Given data: Begin

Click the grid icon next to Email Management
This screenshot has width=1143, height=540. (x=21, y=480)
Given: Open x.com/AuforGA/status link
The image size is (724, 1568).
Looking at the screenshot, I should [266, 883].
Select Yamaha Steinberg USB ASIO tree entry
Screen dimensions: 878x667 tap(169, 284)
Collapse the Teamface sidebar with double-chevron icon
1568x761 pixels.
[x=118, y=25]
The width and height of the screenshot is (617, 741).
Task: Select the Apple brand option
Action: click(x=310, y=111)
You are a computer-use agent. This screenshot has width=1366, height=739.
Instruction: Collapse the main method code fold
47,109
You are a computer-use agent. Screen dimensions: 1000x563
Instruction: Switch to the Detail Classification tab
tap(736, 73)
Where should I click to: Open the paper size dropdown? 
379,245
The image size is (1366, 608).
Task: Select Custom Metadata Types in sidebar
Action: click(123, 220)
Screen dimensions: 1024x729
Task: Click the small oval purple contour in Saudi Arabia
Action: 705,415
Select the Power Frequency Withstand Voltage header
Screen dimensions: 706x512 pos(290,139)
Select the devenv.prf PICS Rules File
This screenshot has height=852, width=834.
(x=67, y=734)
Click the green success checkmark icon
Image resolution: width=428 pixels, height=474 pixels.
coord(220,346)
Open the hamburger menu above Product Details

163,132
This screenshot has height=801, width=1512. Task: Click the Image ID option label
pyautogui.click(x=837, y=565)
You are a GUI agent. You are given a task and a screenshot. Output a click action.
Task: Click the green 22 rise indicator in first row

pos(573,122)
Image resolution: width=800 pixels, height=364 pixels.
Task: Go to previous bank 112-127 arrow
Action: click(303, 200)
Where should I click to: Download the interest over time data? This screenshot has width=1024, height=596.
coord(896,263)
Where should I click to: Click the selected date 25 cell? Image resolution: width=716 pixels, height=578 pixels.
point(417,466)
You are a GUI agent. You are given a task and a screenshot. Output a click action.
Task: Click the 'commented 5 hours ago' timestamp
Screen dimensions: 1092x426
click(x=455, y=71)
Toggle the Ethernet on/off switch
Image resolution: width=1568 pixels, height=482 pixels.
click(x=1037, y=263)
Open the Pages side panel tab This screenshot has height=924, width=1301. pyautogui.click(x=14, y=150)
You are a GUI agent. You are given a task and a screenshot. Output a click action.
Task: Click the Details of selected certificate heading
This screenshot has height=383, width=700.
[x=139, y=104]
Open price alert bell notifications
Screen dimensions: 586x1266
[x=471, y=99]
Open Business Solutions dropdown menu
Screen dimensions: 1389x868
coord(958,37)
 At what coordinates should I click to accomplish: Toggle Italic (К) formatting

Given data: End

Exactly as written, output the material once more.

Click the grid icon next to Email Management
This screenshot has width=1143, height=540. (x=21, y=480)
Given: Open x.com/AuforGA/status link
The image size is (724, 1568).
Looking at the screenshot, I should [266, 883].
Select Yamaha Steinberg USB ASIO tree entry
Screen dimensions: 878x667 tap(169, 284)
Collapse the Teamface sidebar with double-chevron icon
1568x761 pixels.
[x=118, y=25]
The width and height of the screenshot is (617, 741).
Task: Select the Apple brand option
Action: click(x=310, y=111)
You are a computer-use agent. This screenshot has width=1366, height=739.
Instruction: Collapse the main method code fold
47,109
You are a computer-use agent. Screen dimensions: 1000x563
Instruction: Switch to the Detail Classification tab
tap(736, 73)
Where should I click to: Open the paper size dropdown? 
379,245
The image size is (1366, 608).
Task: Select Custom Metadata Types in sidebar
Action: click(123, 220)
Screen dimensions: 1024x729
Task: Click the small oval purple contour in Saudi Arabia
Action: 705,415
Select the Power Frequency Withstand Voltage header
Screen dimensions: 706x512 pos(290,139)
Select the devenv.prf PICS Rules File
This screenshot has height=852, width=834.
(x=67, y=734)
Click the green success checkmark icon
Image resolution: width=428 pixels, height=474 pixels.
coord(220,346)
Open the hamburger menu above Product Details

163,132
This screenshot has height=801, width=1512. Task: Click the Image ID option label
pyautogui.click(x=837, y=565)
You are a GUI agent. You are given a task and a screenshot. Output a click action.
Task: Click the green 22 rise indicator in first row

pos(573,122)
Image resolution: width=800 pixels, height=364 pixels.
Task: Go to previous bank 112-127 arrow
Action: click(303, 200)
Where should I click to: Download the interest over time data? This screenshot has width=1024, height=596.
coord(896,263)
Where should I click to: Click the selected date 25 cell? Image resolution: width=716 pixels, height=578 pixels.
point(417,466)
You are a GUI agent. You are given a task and a screenshot. Output a click action.
Task: Click the 'commented 5 hours ago' timestamp
Screen dimensions: 1092x426
click(x=455, y=71)
Toggle the Ethernet on/off switch
Image resolution: width=1568 pixels, height=482 pixels.
click(x=1037, y=263)
Open the Pages side panel tab This screenshot has height=924, width=1301. pyautogui.click(x=14, y=150)
You are a GUI agent. You are given a task and a screenshot. Output a click action.
Task: Click the Details of selected certificate heading
This screenshot has height=383, width=700.
[x=139, y=104]
Open price alert bell notifications
Screen dimensions: 586x1266
[x=471, y=99]
Open Business Solutions dropdown menu
Screen dimensions: 1389x868
coord(958,37)
 At what coordinates should I click to accomplish: Toggle Italic (К) formatting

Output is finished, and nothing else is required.